Israeli troops on Thursday raided a West Bank (search) home and killed an armed Palestinian militant (search) who was planning attacks on Israelis, the army said, a development that could further destabilize a fragile truce.
Relations between Israelis and Palestinians are already tense because of an impasse over Israel's transfer of West Bank towns to Palestinian control. Thursday's killing could deepen the discord because Palestinian militants have halted attacks only on the condition that Israel (search) ends its hunts for wanted Palestinian men.
Family members identified the dead man as Mohammed Abu Hazneh, 28, a member of the radical Islamic Jihad group. Israeli security officials speaking on condition of anonymity said the man was behind the recent Tel Aviv suicide bombing that killed five Israelis. They said he was part of a cell that had also built a car bomb the Israelis disarmed last week and had been planning further attacks.
Nafez Azzam, an Islamic Jihad leader, warned that the killing "does not encourage us to continue the state of calmness that currently exists on the ground."
Speaking to The Associated Press by phone in the Gaza Strip, he said his group will discuss with Palestinian leader Mahmoud Abbas how to proceed. "The resistance will continue in the face of the aggression practiced against our people," he added.
Troops entered the village of Nazlat al-Wusta near the West Bank town of Jenin in the early hours of the morning and surrounded Abu Hazneh's house, the army said.
After calling on him to surrender several times, the troops sent in a dog to flush him out. The fugitive killed the dog then opened fire on troops. Soldiers threw grenades inside the building to try to get him to leave the building and after that failed razed the home, the army said.
"We believe that the Israelis have committed to stop violence against Palestinians anywhere; these actions are only adding fuel to fire," Palestinian negotiator Saeb Erekat said. "Israel should let the Palestinian security forces do their job in these areas."
A spat over the transfer of the quiet town of Jericho to Palestinian security control was already threatening to undermine the month-old truce.
Israel has refused to take down its roadblocks north and south of the ancient town, as the Palestinians have demanded.

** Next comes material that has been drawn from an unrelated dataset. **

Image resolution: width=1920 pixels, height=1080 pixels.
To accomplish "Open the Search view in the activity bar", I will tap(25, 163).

Abbas and Israeli Defense Minister Shaul Mofaz failed to settle the disagreement in talks on Tuesday, and two meetings of security commanders on Wednesday were no more successful.
The unexpected stalemate raised concerns that the two sides would have trouble working out far thornier issues down the road.

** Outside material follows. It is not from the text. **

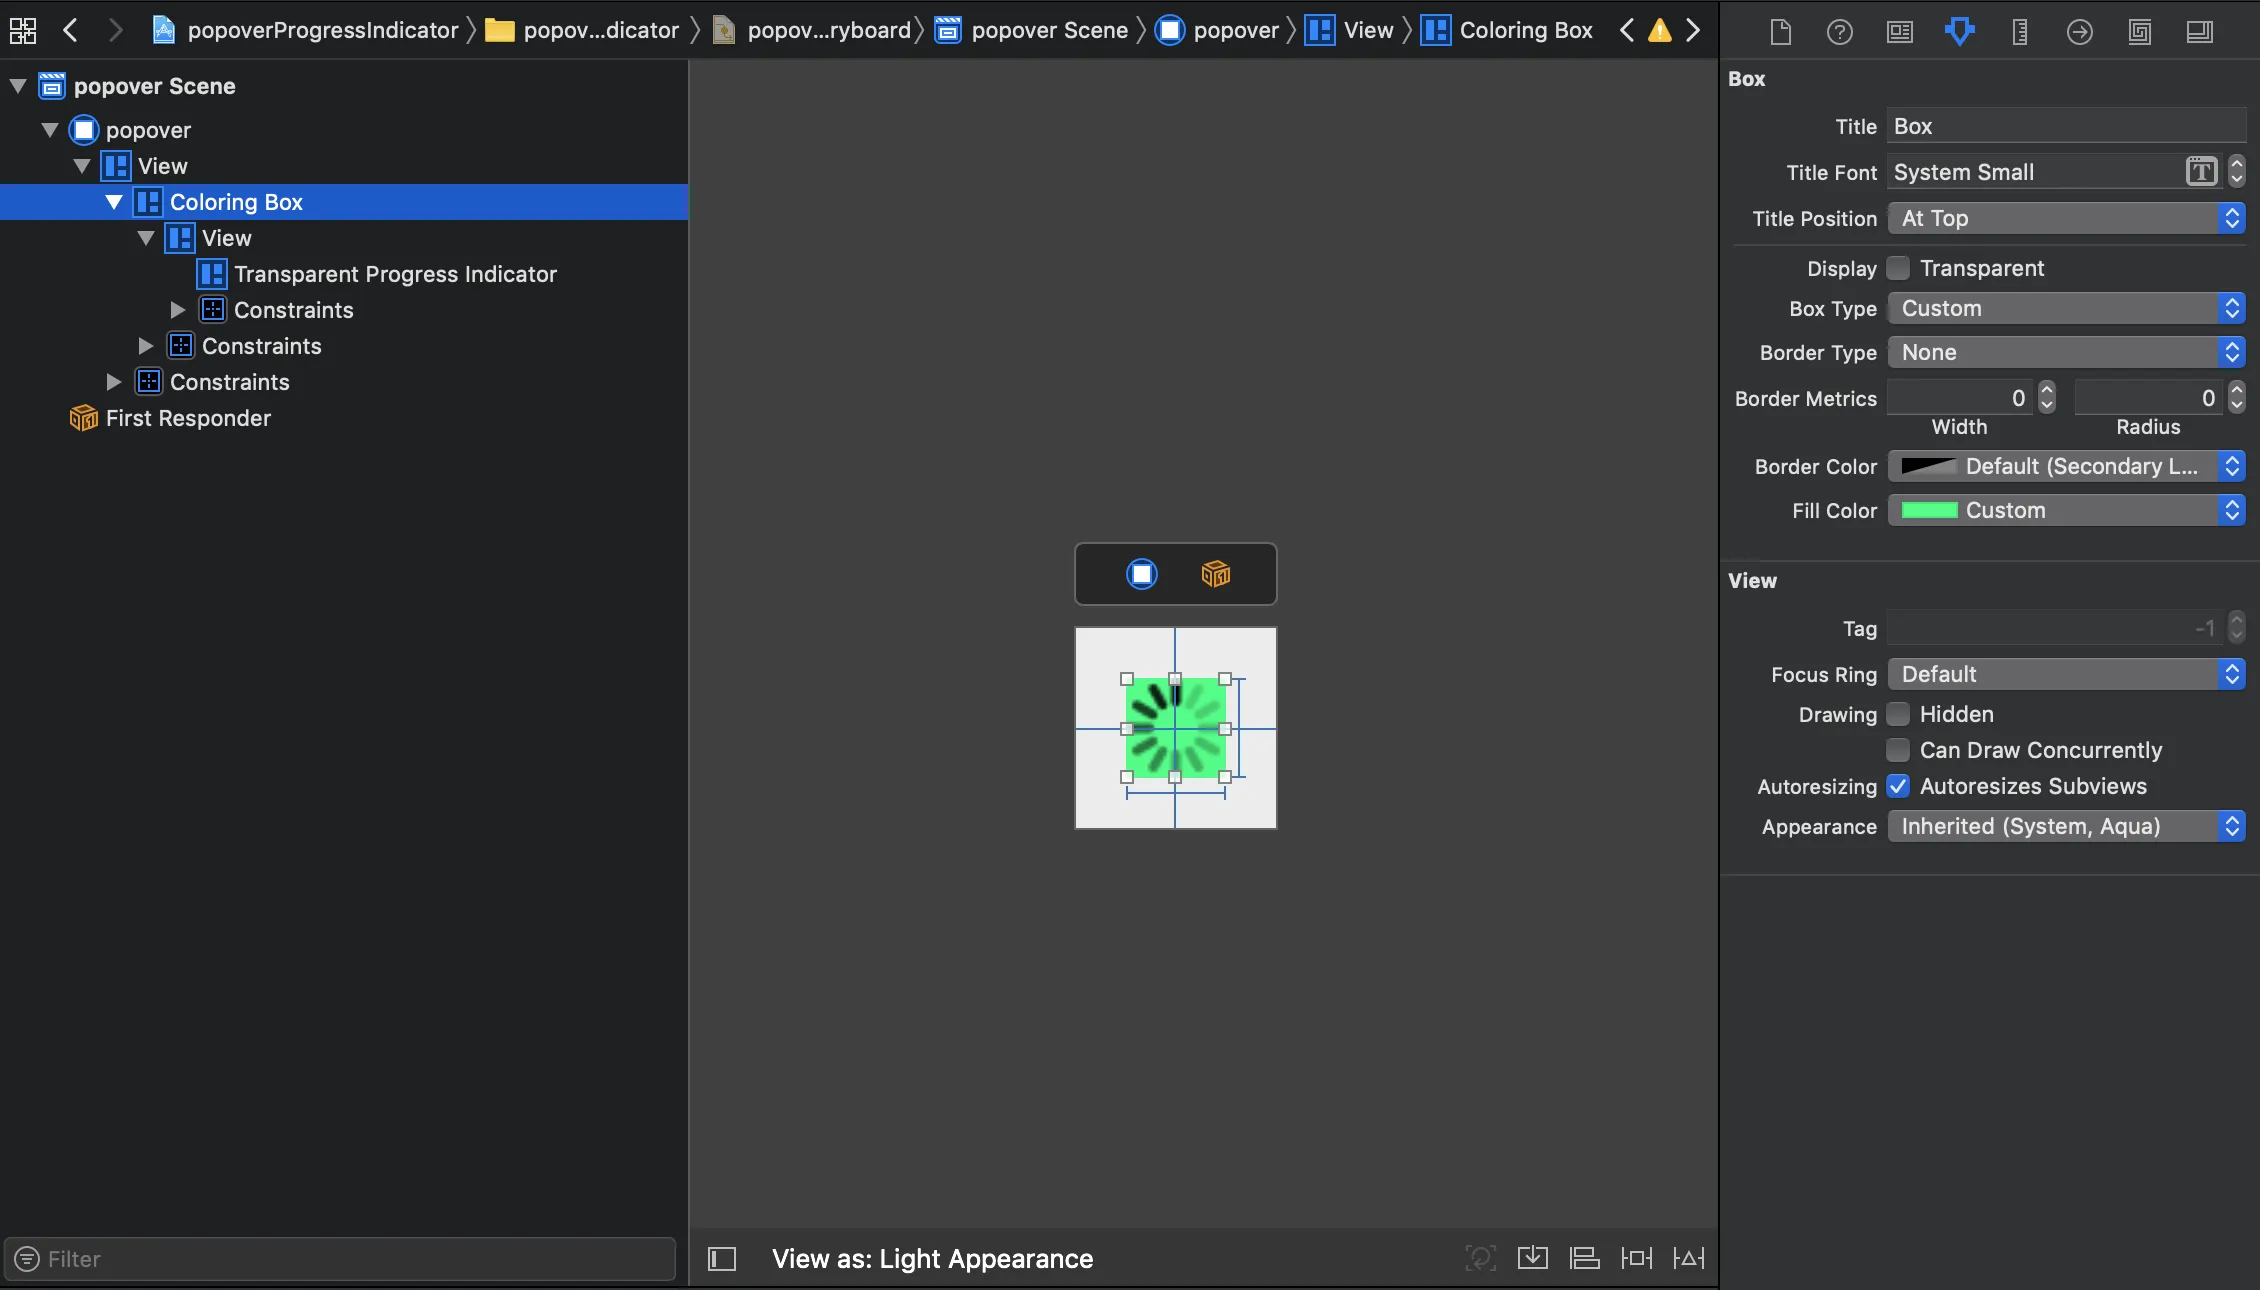The height and width of the screenshot is (1290, 2260).
Task: Select Transparent Progress Indicator in outline
Action: (x=395, y=274)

Washington's new envoy, William Ward, a U.S. Army general, was due to take up his new post on Thursday, and Paul Patin, spokesman of the U.S. Embassy in Tel Aviv, raised the possibility that Ward would intervene in the dispute.
Palestinian Prime Minister Ahmed Qureia accused Israel of foot-dragging, and the militant Islamic Hamas group warned that Israel "would be held fully responsible for the consequences."

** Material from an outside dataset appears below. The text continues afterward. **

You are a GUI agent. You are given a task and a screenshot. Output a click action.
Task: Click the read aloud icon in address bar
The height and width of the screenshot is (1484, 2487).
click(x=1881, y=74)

The disagreement over Jericho appears to focus mostly on a gleaming luxury casino and hotel just outside the city. Built in the heyday of Israeli-Palestinian peacemaking in the mid-90s, the "Oasis" casino was forced to close after the outbreak of violence in 2000.
Most customers were Israelis, who flocked to Jericho, just 20 miles from Jerusalem, because casino gambling is illegal in Israel. A month after the start of fighting, Israel banned its citizens from entering Palestinian areas, and the casino took some gunfire.
With relations between the two sides improved since the death of longtime Palestinian leader Yasser Arafat, many Palestinians in Jericho are hoping that the Israelis will come back — restoring jobs and boosting the town's battered tourism-based economy.
But the Israelis don't think the time is right yet. The ban on Israeli citizens entering Palestinian areas is still in force — and all that would stop them from streaming to the casino again is a roadblock the Palestinians want removed.
The Israelis also say that Vered Yericho, a nearby Jewish settlement of 160 residents, would be vulnerable to militant attacks if the roadblock were to be removed.
"Without lifting the roadblocks, the handover will be meaningless," said Erekat, who lives in Jericho, speaking by phone from Madrid.